Date 29 September 2014
Event ESMO 2014
Session Poster Display session
Topics Breast Cancer, Early Stage
Presenter EDUARDO Martinez de Dueñas
Citation Annals of Oncology (2014) 25 (suppl_4): iv85-iv109. 10.1093/annonc/mdu327
Authors E. Martinez de Dueñas1, A. Lluch-Hernandez2, A. Llombart Cussac3, A. Rodriguez-Lescure4, D. Salas5, J. Miranda GarcÍa5
  • 2Serv. Hematologia Y Oncologia Medica, Hospital Clinico Universitario de Valencia, ES-46010 - Valencia/ES
  • 3Medical Oncology Service, Hospital Arnau de Vilanova, Valencia/ES
  • 4Medical Oncology, Hospital Universitario de Elche, Elche/ES
  • 5Dirección General De Salud Pública, Conselleria de Sanitat, 46020 - Valencia/ES



Gene expression profiles have prognostic value and have led to altered adjuvant systemic therapy recommendations in 25%–30% of breast cancer patients.

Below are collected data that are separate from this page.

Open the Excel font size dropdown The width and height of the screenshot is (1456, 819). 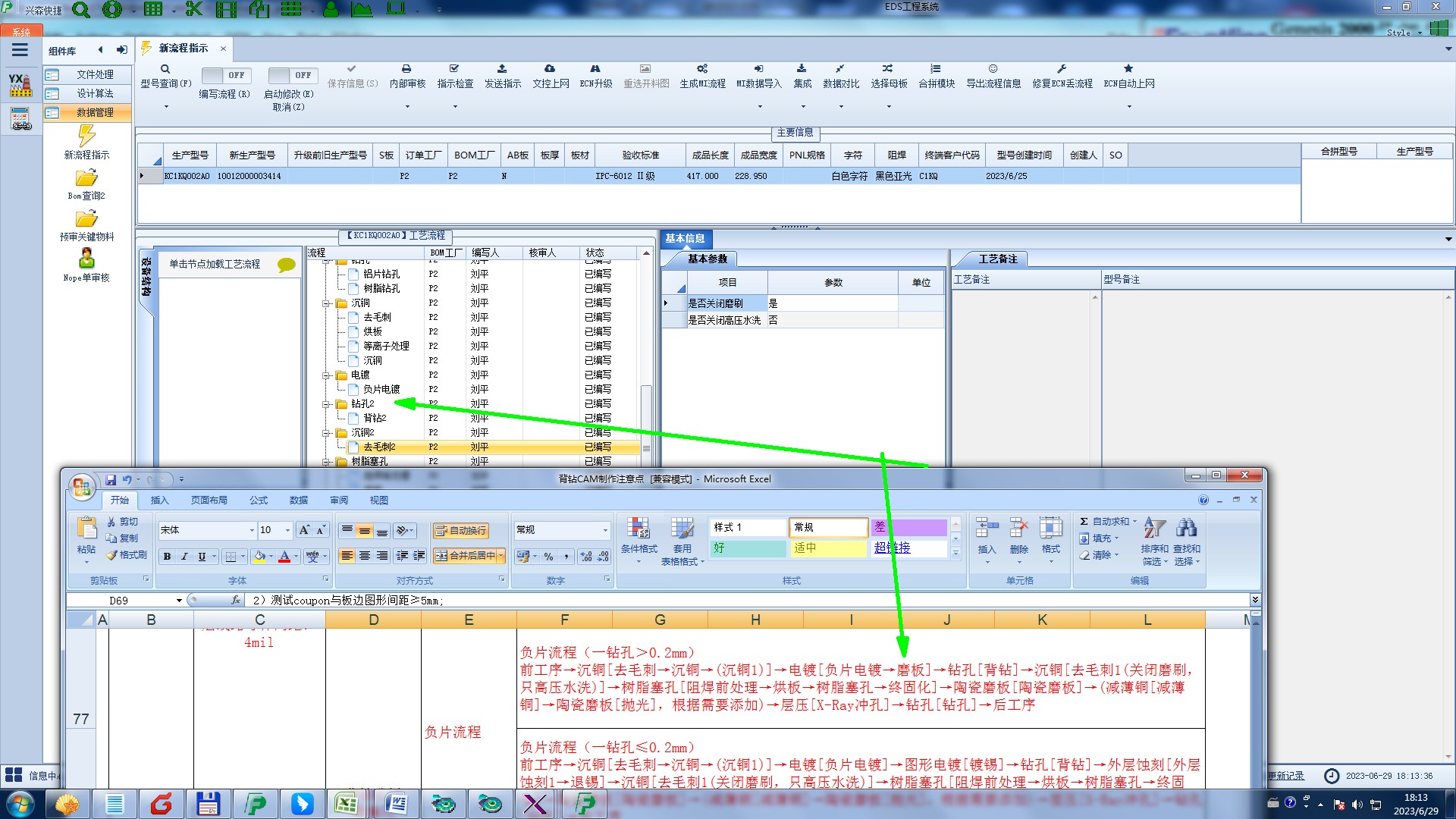click(x=287, y=530)
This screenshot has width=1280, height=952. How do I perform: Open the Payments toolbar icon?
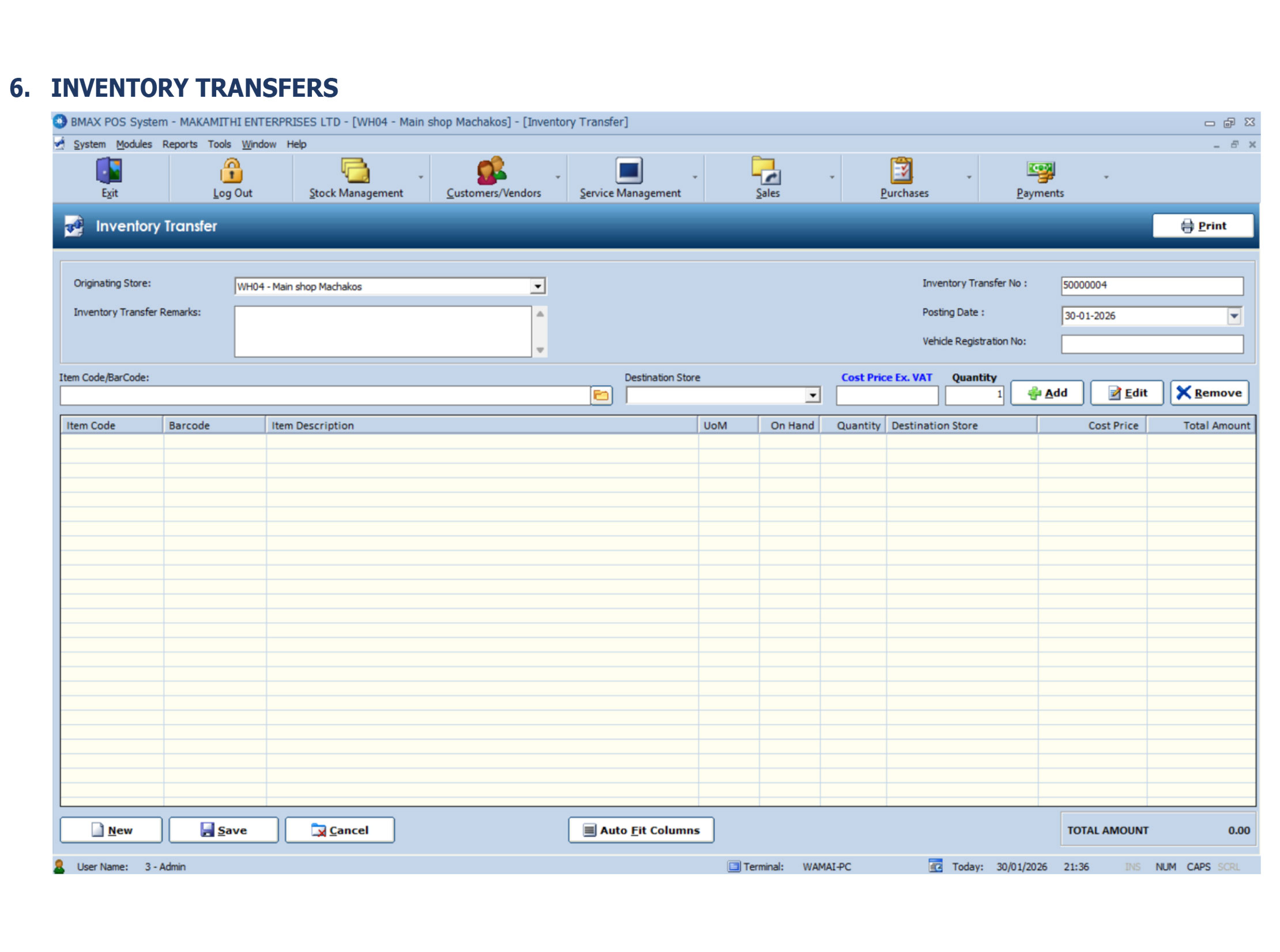[1040, 171]
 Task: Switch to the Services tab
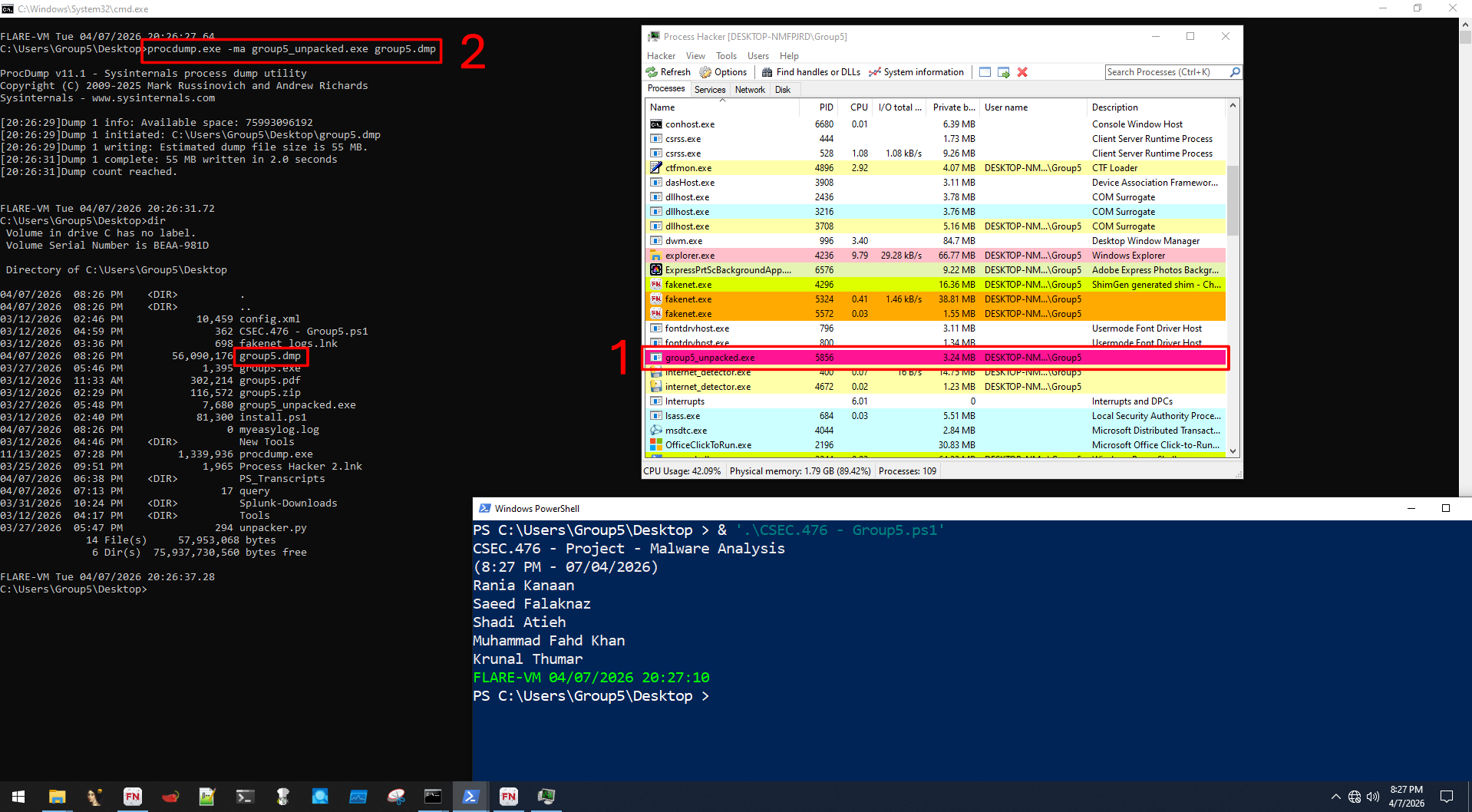[x=708, y=89]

We prospectively evaluated the effect of two multi-gene assays on adjuvant systemic treatment decisions in a Spanish autonomous community.

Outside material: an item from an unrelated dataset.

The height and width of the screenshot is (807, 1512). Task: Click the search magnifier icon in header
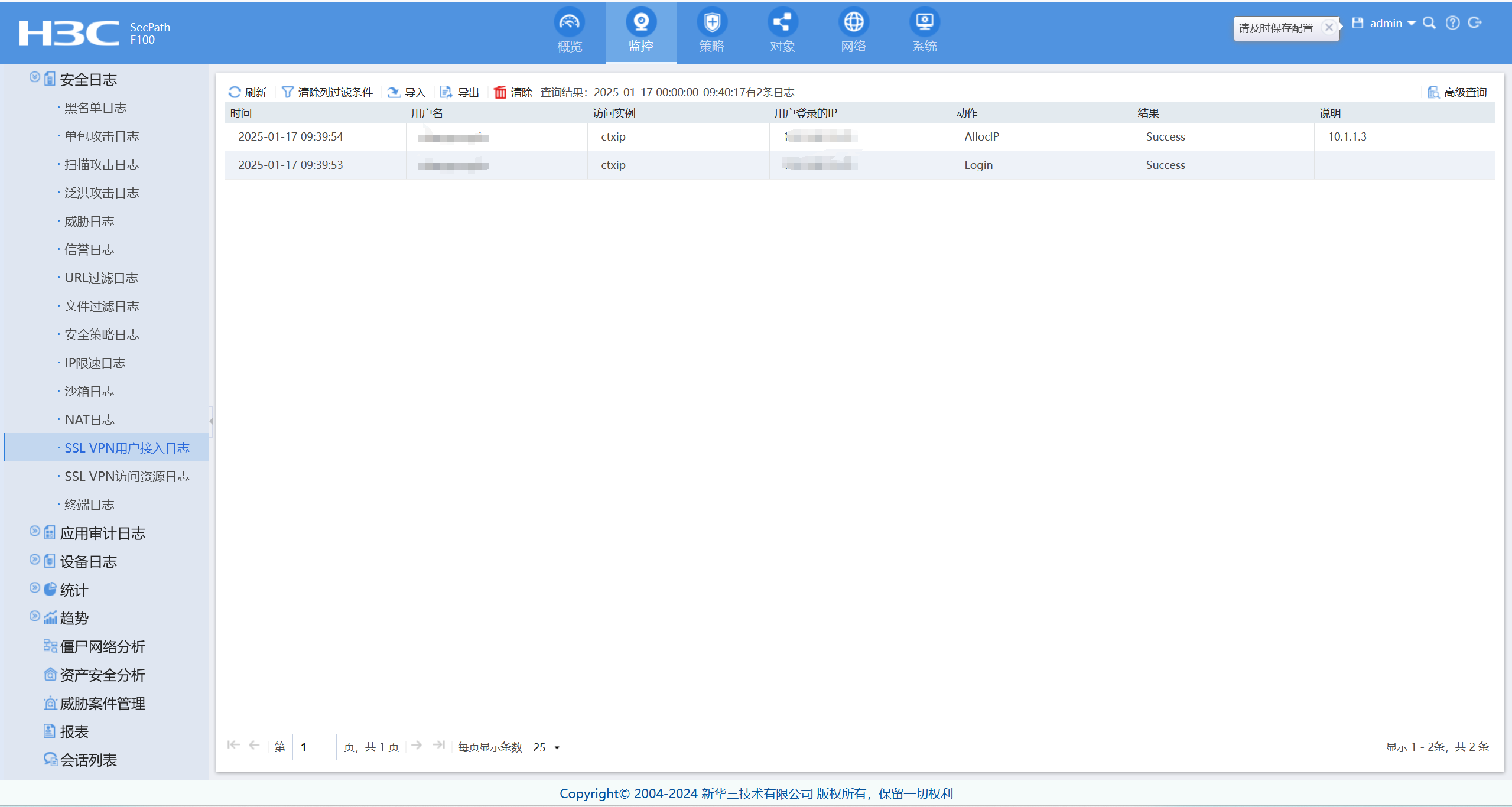(1429, 23)
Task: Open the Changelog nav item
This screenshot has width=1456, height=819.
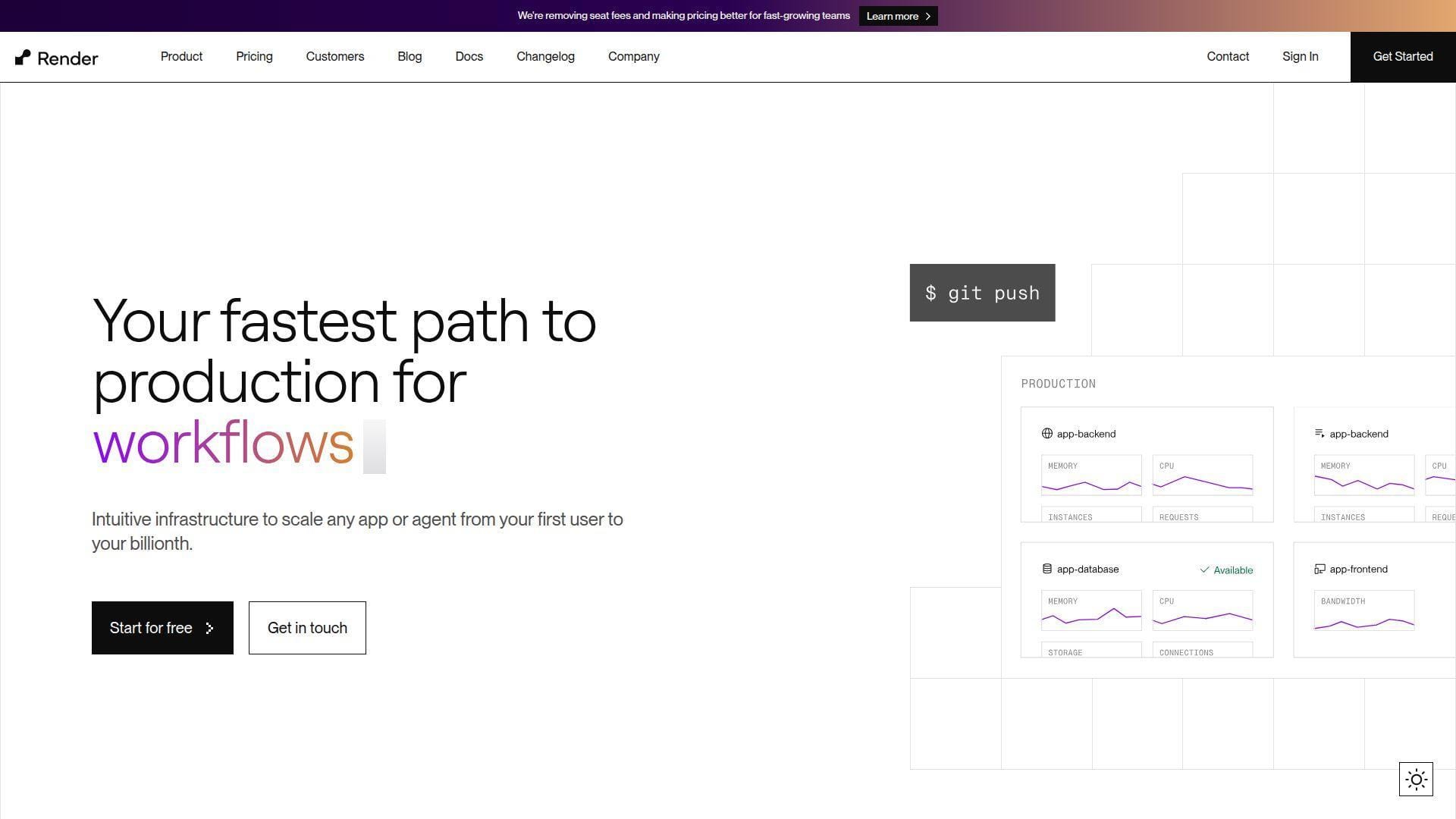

Enrollment was offered to women <75 years with hormone receptors-positive /HER2-negative operable breast cancer with micrometastases or negative lymph nodes (pT1-2 pN0-N1mi M0) and who met at least one of the following criteria: 1) weak immunostaining of ER (10-60%); 2) negative PR (<10%); 3) histological grade 2; and/or 4) intermediate Ki-67 (13-30%). Oncologists recorded treatment recommendation before and after performing one of these two genomic expression profiles: Recurrence Score or 70-gene prognosis signature, depending on the allocated health department.


Of 283 eligible patients, the 70-gene signature was performed in 176 patients (118 [67%] with low-risk and 58 [33%] with high-risk); and the Recurrence Score (RS) was assessed in 75 patients (44 [59%] with low-risk, 21 [28%] intermediate- and 10 [13%] with high-risk). Treatment recommendation changed in 62% of patients assessed by the 70-gene signature (50% from chemohormonal [CHT] to hormonal therapy [HT] alone, and 12% from HT to CHT), and in 64% of patients assessed by the RS (55% from CHT to HT and 9% from HT to CHT), for an overall change of 63%. The change in the therapeutic recommendation was more common in the group of patients previously advised for CTH than in the group advised for HT alone, both in the 70-gene signature (69% vs. 44%; p = 0.0018) and in the RS (68% vs. 47%; p = 0.1179).


In this community-based study, prognostic multi-gene assays allowed avoiding chemotherapy to a larger proportion of patients than previously reported.


All authors have declared no conflicts of interest.